Dataset items:
[Start of section]

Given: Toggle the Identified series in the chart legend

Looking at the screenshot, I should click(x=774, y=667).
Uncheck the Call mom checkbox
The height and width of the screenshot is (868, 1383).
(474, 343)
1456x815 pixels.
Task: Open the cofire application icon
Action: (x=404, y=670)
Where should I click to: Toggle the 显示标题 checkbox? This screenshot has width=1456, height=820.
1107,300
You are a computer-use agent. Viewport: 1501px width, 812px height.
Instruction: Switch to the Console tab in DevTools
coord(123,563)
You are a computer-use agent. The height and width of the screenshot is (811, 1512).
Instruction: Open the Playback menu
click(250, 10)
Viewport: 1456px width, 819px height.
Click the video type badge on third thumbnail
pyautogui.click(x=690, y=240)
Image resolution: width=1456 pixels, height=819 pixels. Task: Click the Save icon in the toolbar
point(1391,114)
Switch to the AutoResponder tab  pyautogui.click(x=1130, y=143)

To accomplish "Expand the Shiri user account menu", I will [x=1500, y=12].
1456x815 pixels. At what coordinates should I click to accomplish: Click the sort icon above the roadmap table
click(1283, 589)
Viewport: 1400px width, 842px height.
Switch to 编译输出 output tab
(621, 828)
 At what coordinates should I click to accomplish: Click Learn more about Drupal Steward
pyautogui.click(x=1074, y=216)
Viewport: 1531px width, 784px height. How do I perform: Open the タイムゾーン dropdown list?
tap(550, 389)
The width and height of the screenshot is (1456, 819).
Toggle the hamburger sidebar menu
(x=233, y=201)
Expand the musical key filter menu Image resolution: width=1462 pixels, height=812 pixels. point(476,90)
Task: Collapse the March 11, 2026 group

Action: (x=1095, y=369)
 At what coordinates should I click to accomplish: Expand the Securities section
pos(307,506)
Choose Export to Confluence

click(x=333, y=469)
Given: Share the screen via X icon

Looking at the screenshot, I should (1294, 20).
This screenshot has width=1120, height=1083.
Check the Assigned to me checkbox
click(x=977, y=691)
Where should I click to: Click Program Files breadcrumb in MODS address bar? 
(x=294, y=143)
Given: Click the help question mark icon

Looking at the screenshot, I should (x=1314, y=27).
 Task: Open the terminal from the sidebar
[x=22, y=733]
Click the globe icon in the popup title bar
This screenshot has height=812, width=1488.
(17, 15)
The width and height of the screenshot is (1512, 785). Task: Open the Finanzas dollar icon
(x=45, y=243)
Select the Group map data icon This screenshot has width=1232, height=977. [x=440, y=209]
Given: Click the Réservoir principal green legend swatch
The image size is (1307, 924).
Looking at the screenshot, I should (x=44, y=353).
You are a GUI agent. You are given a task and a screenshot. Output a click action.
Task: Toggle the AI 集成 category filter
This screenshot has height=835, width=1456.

[End of section]

Exercise details
Transcribe the records exactly as they appear.

Answer to the problem
Given: Toggle the Identified series in the chart legend

Looking at the screenshot, I should click(x=774, y=667).
Uncheck the Call mom checkbox
The height and width of the screenshot is (868, 1383).
(474, 343)
1456x815 pixels.
Task: Open the cofire application icon
Action: (x=404, y=670)
Where should I click to: Toggle the 显示标题 checkbox? This screenshot has width=1456, height=820.
1107,300
You are a computer-use agent. Viewport: 1501px width, 812px height.
Instruction: Switch to the Console tab in DevTools
coord(123,563)
You are a computer-use agent. The height and width of the screenshot is (811, 1512).
Instruction: Open the Playback menu
click(250, 10)
Viewport: 1456px width, 819px height.
Click the video type badge on third thumbnail
pyautogui.click(x=690, y=240)
Image resolution: width=1456 pixels, height=819 pixels. Task: Click the Save icon in the toolbar
point(1391,114)
Switch to the AutoResponder tab  pyautogui.click(x=1130, y=143)

To accomplish "Expand the Shiri user account menu", I will [x=1500, y=12].
1456x815 pixels. At what coordinates should I click to accomplish: Click the sort icon above the roadmap table
click(1283, 589)
Viewport: 1400px width, 842px height.
Switch to 编译输出 output tab
(621, 828)
 At what coordinates should I click to accomplish: Click Learn more about Drupal Steward
pyautogui.click(x=1074, y=216)
Viewport: 1531px width, 784px height. How do I perform: Open the タイムゾーン dropdown list?
tap(550, 389)
The width and height of the screenshot is (1456, 819).
Toggle the hamburger sidebar menu
(x=233, y=201)
Expand the musical key filter menu Image resolution: width=1462 pixels, height=812 pixels. point(476,90)
Task: Collapse the March 11, 2026 group

Action: (x=1095, y=369)
 At what coordinates should I click to accomplish: Expand the Securities section
pos(307,506)
Choose Export to Confluence

click(x=333, y=469)
Given: Share the screen via X icon

Looking at the screenshot, I should (1294, 20).
This screenshot has width=1120, height=1083.
Check the Assigned to me checkbox
click(x=977, y=691)
Where should I click to: Click Program Files breadcrumb in MODS address bar? 
(x=294, y=143)
Given: Click the help question mark icon

Looking at the screenshot, I should (x=1314, y=27).
 Task: Open the terminal from the sidebar
[x=22, y=733]
Click the globe icon in the popup title bar
This screenshot has height=812, width=1488.
(17, 15)
The width and height of the screenshot is (1512, 785). Task: Open the Finanzas dollar icon
(x=45, y=243)
Select the Group map data icon This screenshot has width=1232, height=977. [x=440, y=209]
Given: Click the Réservoir principal green legend swatch
The image size is (1307, 924).
Looking at the screenshot, I should (x=44, y=353).
You are a GUI agent. You are given a task and a screenshot. Output a click action.
Task: Toggle the AI 集成 category filter
This screenshot has height=835, width=1456.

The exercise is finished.